【実験:07】”消える”白色の話

人気のクリア素材や特殊紙などで必須になる白印刷(白押さえ)。
お客様と私共で認識の違いが出やすいのも、実はこの「白押さえ」です。
「透けた印象にしたいので、この箇所に白押さえは不要です。」とご連絡があるけれど、どう見ても白押さえが無いと成り立たないデザイン…なことが多々あります。
今回は透明素材を使った際の「白」について実験していきます。
1.実際に印刷する
まず、「白押さえ不要」とご連絡がよくあるデザインは以下となります。
タバコや焚火、爆風演出の白煙などの 煙
料理や吐息などの 湯気
ビニールやシアー素材をイメージした 半透明の部分
いずれも「白色」を色の基礎に使用したデザインです。
実験のため、上記の要素を詰め込んだイラスト用意しました。

「煙」「湯気」「シアー系半透明の部分(袖部分)」はカラーデータにだけ白色を作成して、白押さえ側には作成していません。
そのままアクリル素材に印刷したものがこちらです。

ご連絡通り「白押さえ不要」で作成するとこうなってしまいます。
2.白色=カラーデータだけでは効果のない色
なぜ透明になってしまったのか、原因は
印刷用のカラーデータにとって「白色」は「透明」と同じだからです。
前提として、多くの印刷物は「白い紙」に印刷します。
そのため「印刷しない箇所=紙の地の色=白色になる」という引き算の考え方で、多くのカラー印刷機は作られています。
なのでカラーインクの色(CYMK)に白(W)は入っていません。
これはクリアカードやアクリル素材の印刷機も同じです。
「白色=印刷しない箇所」と機械は考えるため、カラーデータに白色を描いても白色は印刷されません。
そもそも、カラーデータに白色を描いて白が印刷されるなら白押さえ用の別途データが必要な理由がありません。
カラー印刷では出ないから、「白押さえ(白印刷)」が必要となります。
3.白系以外の半透明

白系の透け感については上記の通りですが、カラーだけならば想像の通り、白押さえをしなければ透けた仕上がりが再現できます。
上記画像の赤丸部分(ピンクの雲)は一切白押さえなし。印刷によって少し透過率は下がりますが、こちらはご希望通りの「透けた仕上がり」になっているのではないでしょうか。
4.白押さえのパーセントについて

「白押さえを作るとしても、半透明の印象を残したい」というご相談も多くお聞きします。
正直な話をすると、透明素材に使う白インキは濃度調整がかなり難しく、「望んだとおりの半透明」を作成するのは至難の業です。
当社で何度か試した体感として、よく言われる「半透明」にするための白押さえデータ(K)の濃度は15~20%辺りになるかと思います。
白の濃度の再現について、事前であっても注文後でも、残念ながら個別にデータの確認対応をすることは出来ません。
代わりに 10/15/20/30/60/グラデーション と、白押さえの濃度を一部変えた見本を用意しました。(下記写真)

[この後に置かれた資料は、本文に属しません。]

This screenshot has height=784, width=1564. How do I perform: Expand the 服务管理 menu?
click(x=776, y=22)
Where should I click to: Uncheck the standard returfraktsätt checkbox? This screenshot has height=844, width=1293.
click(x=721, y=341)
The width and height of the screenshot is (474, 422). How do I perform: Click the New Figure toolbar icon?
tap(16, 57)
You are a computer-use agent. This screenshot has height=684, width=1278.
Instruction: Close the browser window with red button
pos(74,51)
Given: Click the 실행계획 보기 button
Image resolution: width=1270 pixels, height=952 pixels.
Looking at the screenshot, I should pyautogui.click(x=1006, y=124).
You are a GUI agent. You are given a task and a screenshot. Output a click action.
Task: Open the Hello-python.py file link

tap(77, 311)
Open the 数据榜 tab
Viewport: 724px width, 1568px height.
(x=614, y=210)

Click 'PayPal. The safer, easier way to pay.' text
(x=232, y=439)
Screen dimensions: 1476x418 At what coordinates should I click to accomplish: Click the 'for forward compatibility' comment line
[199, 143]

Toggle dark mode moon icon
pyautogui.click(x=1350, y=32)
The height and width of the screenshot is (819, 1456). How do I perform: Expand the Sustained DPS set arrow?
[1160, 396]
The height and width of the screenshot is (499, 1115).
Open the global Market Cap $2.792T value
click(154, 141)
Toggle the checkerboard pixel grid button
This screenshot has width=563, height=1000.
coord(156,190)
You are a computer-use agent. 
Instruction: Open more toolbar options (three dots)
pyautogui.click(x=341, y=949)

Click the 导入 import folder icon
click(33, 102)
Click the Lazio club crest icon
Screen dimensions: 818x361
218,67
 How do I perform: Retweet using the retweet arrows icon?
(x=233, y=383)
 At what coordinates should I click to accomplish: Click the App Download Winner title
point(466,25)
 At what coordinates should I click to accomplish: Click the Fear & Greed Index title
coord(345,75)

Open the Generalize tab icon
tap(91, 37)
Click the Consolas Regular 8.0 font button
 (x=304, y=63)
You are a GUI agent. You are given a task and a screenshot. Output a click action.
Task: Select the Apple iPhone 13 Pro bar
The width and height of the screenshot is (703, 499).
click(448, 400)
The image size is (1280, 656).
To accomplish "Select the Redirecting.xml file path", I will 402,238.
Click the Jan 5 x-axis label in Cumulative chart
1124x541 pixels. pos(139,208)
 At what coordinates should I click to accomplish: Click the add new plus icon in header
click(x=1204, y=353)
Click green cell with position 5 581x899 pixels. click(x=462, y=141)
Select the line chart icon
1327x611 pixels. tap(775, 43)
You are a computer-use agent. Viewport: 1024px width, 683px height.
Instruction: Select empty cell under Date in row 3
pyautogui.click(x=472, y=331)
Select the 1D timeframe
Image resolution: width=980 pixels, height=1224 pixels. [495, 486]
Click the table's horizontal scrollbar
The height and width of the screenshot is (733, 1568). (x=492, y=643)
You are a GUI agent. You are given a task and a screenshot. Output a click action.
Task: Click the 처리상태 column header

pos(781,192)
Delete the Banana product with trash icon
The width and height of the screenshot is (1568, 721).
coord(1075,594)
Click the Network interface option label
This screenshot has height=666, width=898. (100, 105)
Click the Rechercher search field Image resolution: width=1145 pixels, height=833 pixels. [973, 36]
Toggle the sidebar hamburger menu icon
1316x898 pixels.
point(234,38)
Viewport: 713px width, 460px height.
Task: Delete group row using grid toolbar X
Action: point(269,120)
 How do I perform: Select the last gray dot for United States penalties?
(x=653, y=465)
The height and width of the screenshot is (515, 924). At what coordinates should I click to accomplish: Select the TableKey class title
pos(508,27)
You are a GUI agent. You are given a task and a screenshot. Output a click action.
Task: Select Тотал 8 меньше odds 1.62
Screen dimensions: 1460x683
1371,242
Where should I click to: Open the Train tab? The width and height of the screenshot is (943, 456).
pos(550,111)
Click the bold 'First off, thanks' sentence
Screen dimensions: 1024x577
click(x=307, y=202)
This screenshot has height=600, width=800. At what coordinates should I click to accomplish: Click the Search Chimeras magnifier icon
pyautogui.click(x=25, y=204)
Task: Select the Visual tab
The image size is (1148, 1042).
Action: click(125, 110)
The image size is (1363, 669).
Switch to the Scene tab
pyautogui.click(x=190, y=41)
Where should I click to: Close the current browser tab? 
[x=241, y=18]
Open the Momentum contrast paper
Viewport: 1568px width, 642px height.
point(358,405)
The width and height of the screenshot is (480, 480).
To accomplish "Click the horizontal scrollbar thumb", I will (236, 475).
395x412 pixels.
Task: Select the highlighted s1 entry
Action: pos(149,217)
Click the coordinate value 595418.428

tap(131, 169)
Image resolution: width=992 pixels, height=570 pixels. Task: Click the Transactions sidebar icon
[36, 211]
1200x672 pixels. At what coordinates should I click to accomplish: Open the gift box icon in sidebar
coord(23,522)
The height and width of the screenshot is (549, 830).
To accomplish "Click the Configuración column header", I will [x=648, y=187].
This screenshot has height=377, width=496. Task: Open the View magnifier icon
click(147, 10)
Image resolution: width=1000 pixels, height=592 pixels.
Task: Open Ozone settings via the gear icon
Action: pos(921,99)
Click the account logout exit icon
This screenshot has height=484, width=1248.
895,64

実際に使用したデータと仕上がり見本をご参考いただければ幸いです。
もしくは有償頒布の「アクリルカラーチャート」をお求めいただき実際にお手元でご確認ください。
5.アクリルグッズ「白押さえ 無料お任せ」の場合
ここまで散々「カラーデータにある白は印刷に出ない」とお伝えしましたが、栄光のグッズ商品にあるサービス「カットライン・白押さえ 無料お任せ」の場合は少し話が変わります。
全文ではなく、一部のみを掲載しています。